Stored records
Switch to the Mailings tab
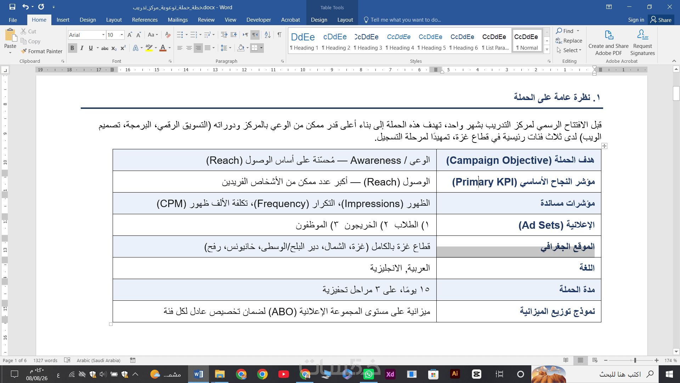The image size is (680, 383). click(178, 20)
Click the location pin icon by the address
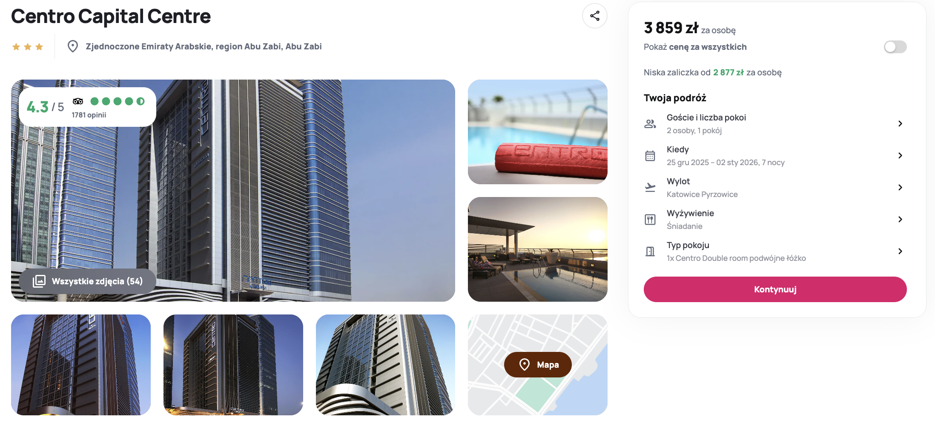 [x=73, y=46]
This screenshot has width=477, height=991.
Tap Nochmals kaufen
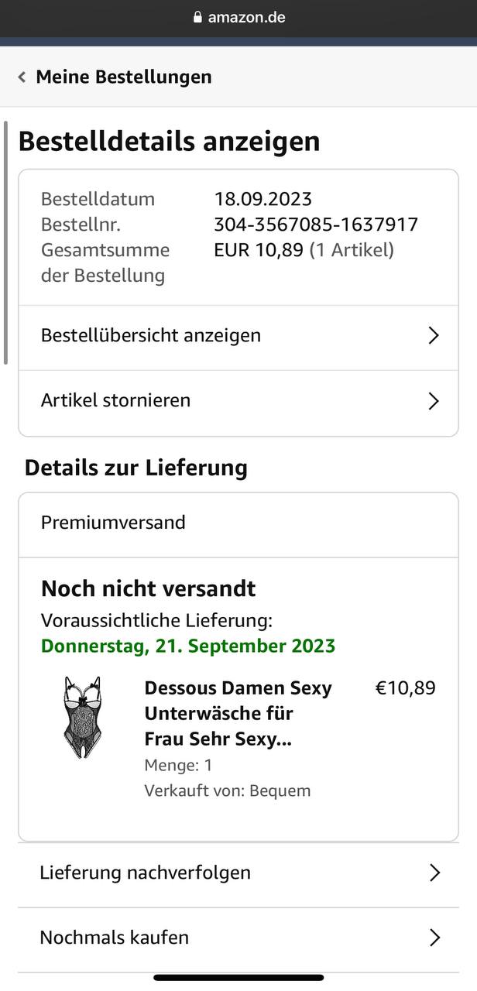[x=115, y=938]
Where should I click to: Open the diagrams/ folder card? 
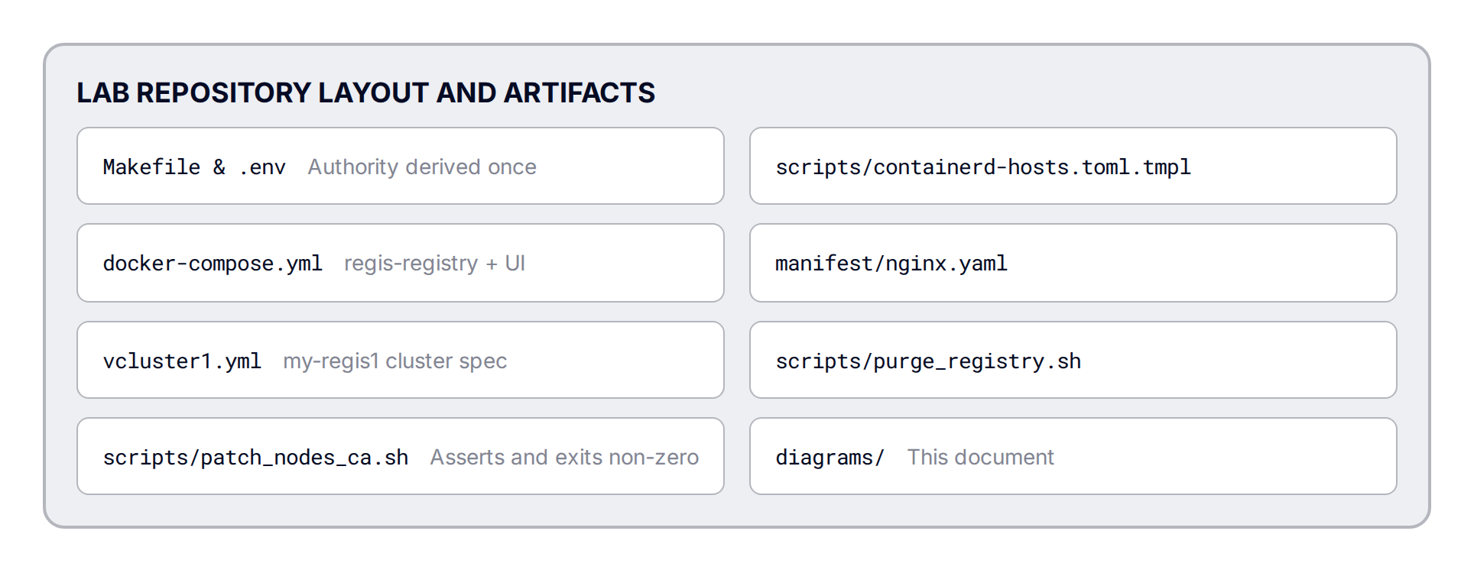(x=1073, y=456)
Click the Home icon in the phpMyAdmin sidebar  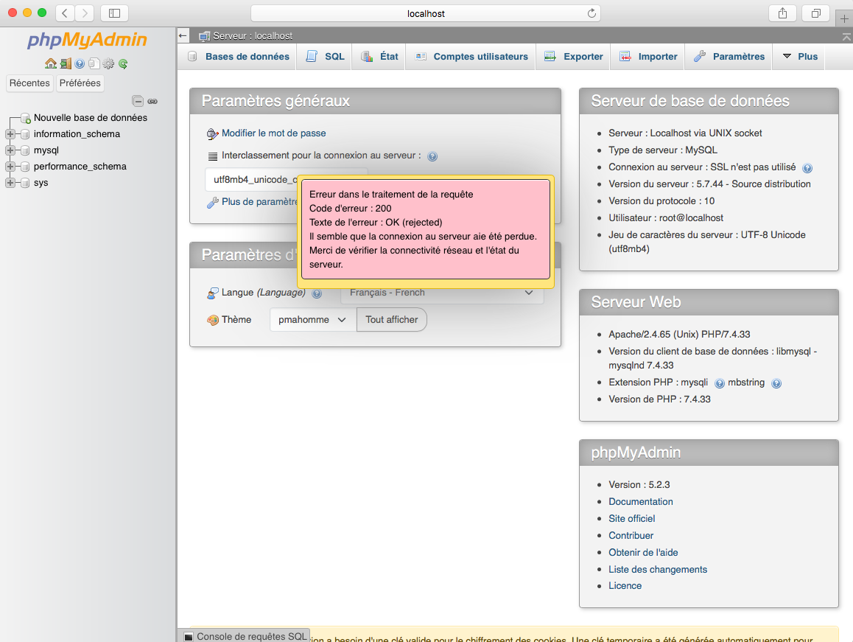click(50, 64)
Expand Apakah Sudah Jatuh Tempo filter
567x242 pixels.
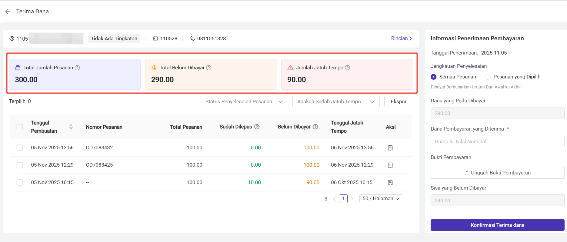[336, 101]
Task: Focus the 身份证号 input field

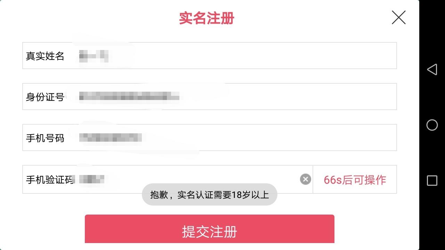Action: [210, 97]
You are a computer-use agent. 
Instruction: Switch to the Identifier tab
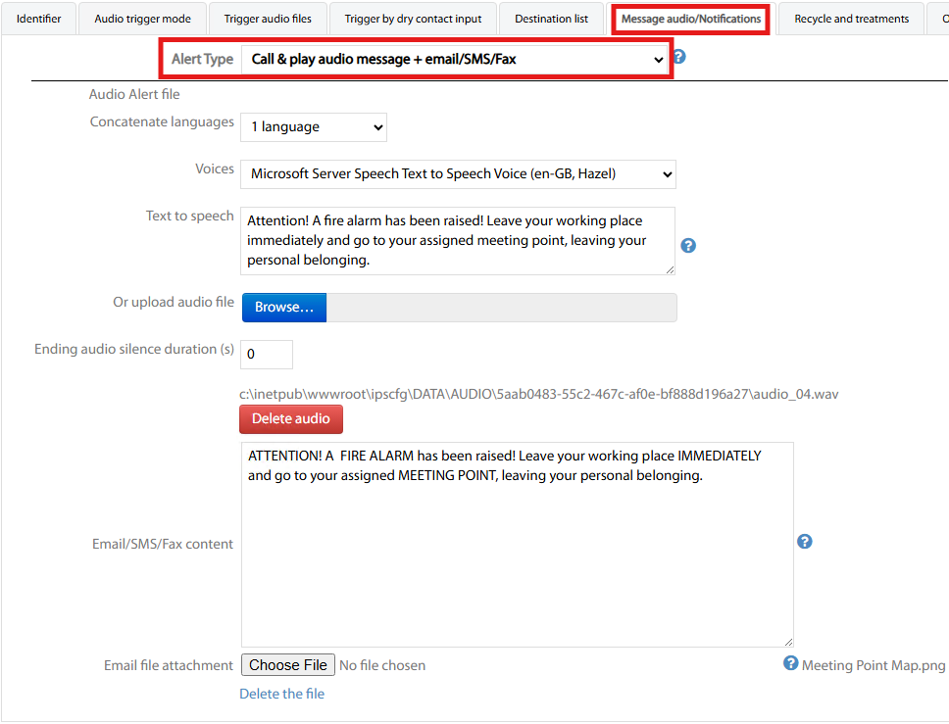(x=39, y=19)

Problem description
A verbatim copy is needed of the lines running from the line with "567x242 pixels." to the end of the data above, both included. Keep the pictures out of it.

Answer to the problem
567x242 pixels.
[336, 101]
Task: Focus the 身份证号 input field

Action: [210, 97]
You are a computer-use agent. 
Instruction: Switch to the Identifier tab
(x=39, y=19)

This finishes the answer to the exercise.